Children’s authors Mike Curato, Mo Willems, and Lisa Yee had earlier announced that they will boycott an upcoming children’s book festival at the “The Amazing World of Dr. Seuss Museum” due to the offensive mural.
In the mural, which was taken from Seuss’ first book, “And to Think That I Saw It on Mulberry Street”, a Chinese man can be seen running apparently with a bowl of rice and chopsticks, the Boston Globe reports.
The authors, two of whom are Asian-American, condemned the image via a letter posted Thursday on Twitter, saying it reinforced a “jarring racial stereotype of a Chinese man, who is depicted with chopsticks, a pointed hat, and slanted slit eyes.”
— Mo Willems’ Pigeon (@The_Pigeon) October 5, 2017
“We find this caricature of ‘the Chinaman’ deeply hurtful, and have concerns about children’s exposure to it.”
Museum representative Karen Fisk addressed the issue on Thursday saying the museum “listened to the concerns voiced by the authors and fans” and plans to replace the image “with a new image that reflects the wonderful characters and messages from Dr. Seuss’ later works.”
“This is what Dr. Seuss would have wanted us to do,” Fisk added.
She also noted that Dr.
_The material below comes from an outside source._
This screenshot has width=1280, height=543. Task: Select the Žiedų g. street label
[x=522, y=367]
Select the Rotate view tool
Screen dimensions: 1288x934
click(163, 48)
Seuss’ earlier works did contain “hurtful stereotypes.”
“His later books, like ‘The Sneetches’ and ‘Horton Hears a Who’, showed a great respect for fairness and diversity,” Fisk was quoted as saying.
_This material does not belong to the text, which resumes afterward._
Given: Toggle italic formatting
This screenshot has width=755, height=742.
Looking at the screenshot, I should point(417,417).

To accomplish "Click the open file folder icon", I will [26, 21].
Curato, Willems, and Yee were reportedly concerned that the image could damage “not only Asian-American children but also non-Asian kids who absorb this caricature and could associate it with all Asians or their Asian neighbors and classmates.”
“While this image may have been considered amusing to some when it was published 80 years ago, it is obviously offensive in 2017 (the year the mural was painted),” their statement said.
In a letter to the authors, Springfield Museum president Kay Simpson referred to Dr. Seuss as a “product of his era” whose attitudes “evolved over time.”
“We take the concerns you shared with us very seriously as it is our mutual goal to educate and delight children,” she wrote.
The authors have acknowledged that Dr. Seuss’ career was indeed a “story of growth,” and noted that the popular writer, whose real name was Theodor Seuss Geisel, went from accepting the “baser racial stereotypes of the times in his early career to challenging those divisive impulses.”
However, they urged the museum to provide more context to the mural, stating it is “hard to fathom this institution’s contention that it has no obligation to the myriad of children . . . who might be led to think that this form of racism is acceptable by featuring it in the main hall of their museum without comment.”
The protesting authors were the only children’s authors scheduled to appear at the inaugural Children’s Literature Festival which was initially scheduled for Oct. 14 in the museum but was canceled this week. It was not confirmed whether the announced boycott prompted the event’s cancellation.